O setor de Serviços de Comunicações acabou de fazer um ano. Há 12 meses, o Padrão Global de Classificação Industrial (GICS® ) substituiu o setor de Serviços de Telecomunicações pelo novo setor de Serviços de Comunicações, que combina empresas de telecomunicações com outras previamente classificadas nos setores de Tecnologia da Informação e Bens de Consumo Discricionário. Como resultado, o setor de Serviços de Telecomunicações, alguma vez o patinho feio composto por três empresas de telefonia, se tornou um setor que inclui empresas de alto crescimento como Alphabet, Facebook e Netflix. Durante os últimos 12 meses, o setor ganhou do S&P 500® com uma alta de 8,55% versus 4.22% do mercado.

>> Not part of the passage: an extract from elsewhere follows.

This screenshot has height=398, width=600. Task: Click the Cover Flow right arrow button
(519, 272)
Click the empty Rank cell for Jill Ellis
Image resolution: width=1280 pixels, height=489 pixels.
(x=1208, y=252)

Depois desta mudança, a volatilidade média dos componentes do novo setor foi superior à do setor de Serviços de Telecomunicações. Portanto, alguns investidores poderiam acreditar que a volatilidade do novo índice também é superior à do seu antecessor, mas, paradoxalmente, não é bem assim. Um ano atrás, previmos que a volatilidade do novo setor seria similar à do anterior, como resultado da justaposição de duas forças opostas: A maior dispersão do novo setor Serviços de Comunicações, que aumenta a volatilidade, é compensada por correlações intrasetoriais mais baixas, que diminuem a volatilidade.
Após um ano, a nossa previsão se cumpriu. Como é possível observar na , a média de volatilidade do setor de Serviços de Comunicações (19,25%) é ligeiramente superior à do setor de Serviços de Telecomunicações (17,65%) e este aumento foi em um momento em que o S&P 500 tinha uma volatilidade muito maior. Como previmos, o setor de Serviços de Comunicações teve uma média de dispersão mais elevada e muito menores correlações do que o seu antecessor.